Exercise set:
a: In two sentences, summarize the article below about Devyn Kubley's thank-you card.
b: From the article below about Devyn Kubley's thank-you card, transcribe the passage that opens with the words containing "St. Mary's is" and closes with "at the hospital.".

Document excerpt:
###
Expressing a heartfelt thank-you sometimes brings unanticipated rewards.
Devyn Kubley, 6 years old and a second-grader at Auke Bay Elementary School, decided a couple of weeks ago that she wanted to thank the doctors and nurses who were "taking care of everybody" after the terrorism of Sept. 11 in New York City.
She painted a butterfly on a card and enclosed in it a note to the personnel at St. Mary's Hospital, which she had heard mentioned many times in news coverage of the events.
"For such a young child, she is a very compassionate person," said her mother, Tracy Kubley.
Devyn received a reply from Jean Haskin, vice president of nursing at St. Mary's, on Monday, thanking her for her "wonderful card" and saying it had been posted on the bulletin board there. Haskin also sent along flying discs, Band-Aid holders and T-shirts that Devyn could share with her older brother, Dylan, 9, said Tracy Kubley.
"Your card has lifted our spirits," Haskin wrote. "Thank you again for being so thoughtful."
St. Mary's is in Amsterdam, N.Y., a three-hour drive from ground zero, but its staff has been involved in many ways in the crisis caused by the fall of the World Trade Center towers, said Joanne Daisy, a nursing supervisor at the hospital.
"Some of our nurses have served in hospitals (in Manhattan) and others have been assigned to security or on stand-by," Daisy said. "A lot of our people have volunteered there." Daisy was familiar with Kubley's note, which was hanging near her as she spoke on the telephone.
"It's nice to let kids know their thoughts are appreciated," said Tracy Kubley, a bookkeeper for Club Pacific Charters.
"With everything going on back there, for them to stop and send her Frisbees and T-shirts was amazing.
The note itself was truly special. It makes you feel so good that as far away as they are, they are still hearing our prayers in such a scary time."
###
Entries provided:
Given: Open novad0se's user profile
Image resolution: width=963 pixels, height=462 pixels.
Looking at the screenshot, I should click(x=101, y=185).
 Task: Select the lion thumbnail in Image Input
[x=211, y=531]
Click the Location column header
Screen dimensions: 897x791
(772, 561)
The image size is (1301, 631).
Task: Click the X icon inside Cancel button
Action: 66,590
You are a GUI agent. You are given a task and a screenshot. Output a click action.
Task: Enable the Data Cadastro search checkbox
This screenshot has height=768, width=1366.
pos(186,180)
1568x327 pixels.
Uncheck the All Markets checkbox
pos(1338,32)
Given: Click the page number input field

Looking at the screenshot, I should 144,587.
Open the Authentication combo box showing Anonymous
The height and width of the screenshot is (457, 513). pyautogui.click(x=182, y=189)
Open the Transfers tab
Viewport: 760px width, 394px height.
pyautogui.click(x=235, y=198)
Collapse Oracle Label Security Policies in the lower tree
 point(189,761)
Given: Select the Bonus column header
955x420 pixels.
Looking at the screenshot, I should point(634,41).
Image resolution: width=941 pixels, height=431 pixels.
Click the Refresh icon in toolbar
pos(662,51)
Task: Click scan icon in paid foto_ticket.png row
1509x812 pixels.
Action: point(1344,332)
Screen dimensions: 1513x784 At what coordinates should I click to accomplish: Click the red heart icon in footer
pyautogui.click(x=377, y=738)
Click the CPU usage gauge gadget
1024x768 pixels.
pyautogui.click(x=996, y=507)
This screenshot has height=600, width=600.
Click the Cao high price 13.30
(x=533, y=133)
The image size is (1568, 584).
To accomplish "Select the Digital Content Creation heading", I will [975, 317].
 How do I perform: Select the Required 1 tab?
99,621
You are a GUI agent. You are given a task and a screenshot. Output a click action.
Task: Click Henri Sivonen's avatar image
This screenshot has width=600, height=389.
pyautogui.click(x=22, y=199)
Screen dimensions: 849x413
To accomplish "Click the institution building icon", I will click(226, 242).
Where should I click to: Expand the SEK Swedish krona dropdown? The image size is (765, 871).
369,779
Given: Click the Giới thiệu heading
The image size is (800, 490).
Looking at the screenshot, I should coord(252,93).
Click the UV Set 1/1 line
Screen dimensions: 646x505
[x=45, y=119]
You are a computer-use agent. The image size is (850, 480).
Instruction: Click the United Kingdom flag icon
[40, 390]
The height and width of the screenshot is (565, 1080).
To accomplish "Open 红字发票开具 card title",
###
Problem solutions:
a: Devyn Kubley, a 6-year-old second-grader at Auke Bay Elementary School, painted a butterfly card and sent a note thanking the personnel at St. Mary's Hospital for caring for people after the Sept. 11 terrorism. Jean Haskin, the hospital's vice president of nursing, replied that the card had been posted on the bulletin board and sent gifts including flying discs, Band-Aid holders and T-shirts, which Devyn's mother called amazing.

b:
St. Mary's is in Amsterdam, N.Y., a three-hour drive from ground zero, but its staff has been involved in many ways in the crisis caused by the fall of the World Trade Center towers, said Joanne Daisy, a nursing supervisor at the hospital.